Running Slowly!

I never used to run slowly! That sounds like a bit of a brag, but having a fair bit of slow running in your training can be an important part of running fast.

A recent article on the Fast Running website quotes research by Stephen Seiler and Esoen Tønnessen, which highlights a common factor in elite level endurance sport of having an 80:20 split between easy and hard running. For Seiler and Tønnessen, the divide between easy and hard running is lactate threshold, which is pretty fast and certainly faster than the pace that can be sustained for a marathon.

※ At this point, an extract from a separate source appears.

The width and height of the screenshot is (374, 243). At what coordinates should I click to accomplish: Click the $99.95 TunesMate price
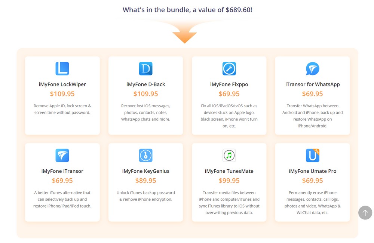coord(229,181)
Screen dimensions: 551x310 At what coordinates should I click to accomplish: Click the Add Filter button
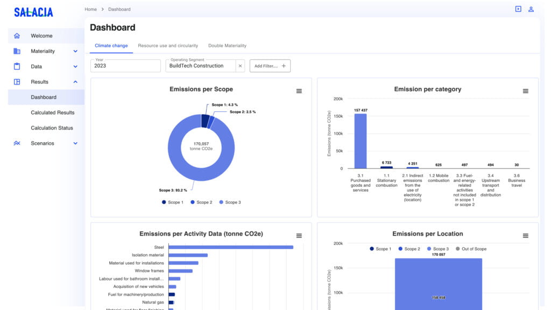click(270, 66)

I thought I would look at the last week of my training see what me split was:

  • Thursday: 9 miles @ 8:30 minute miles
  • Saturday: 6 miles @ 7:40-9:00 minute miles & 1 mile @ 6:10 minute miles
  • Monday: 2 miles @ 8:00 minute miles & 3.5 miles @ 6:40 minute miles
  • Tuesday: 5 miles @ 7:40-9:00 minute miles & 3 miles @ 6:00 minute miles
  • Wednesday: 5.5 miles @ 8:00 minute miles

Its a reasonable conclusion that based on my current level of fitness, that any of those miles that start with a 6 are at lactate threshold or faster. Of my total for the last seven days of 35 miles, slightly below my current weekly average, 7.5 miles are at lactate threshold or above, which I calculate to be a split of 79:21.

Day 1

This counts as fast for me ©Ian Slater

Seems simple! However, where does my favourite session fit in to this? 10 miles at target marathon pace, it’s hard, its fairly fast, it needs a bit of recovery, but it isn’t quite lactate threshold. Something to think about whilst I run!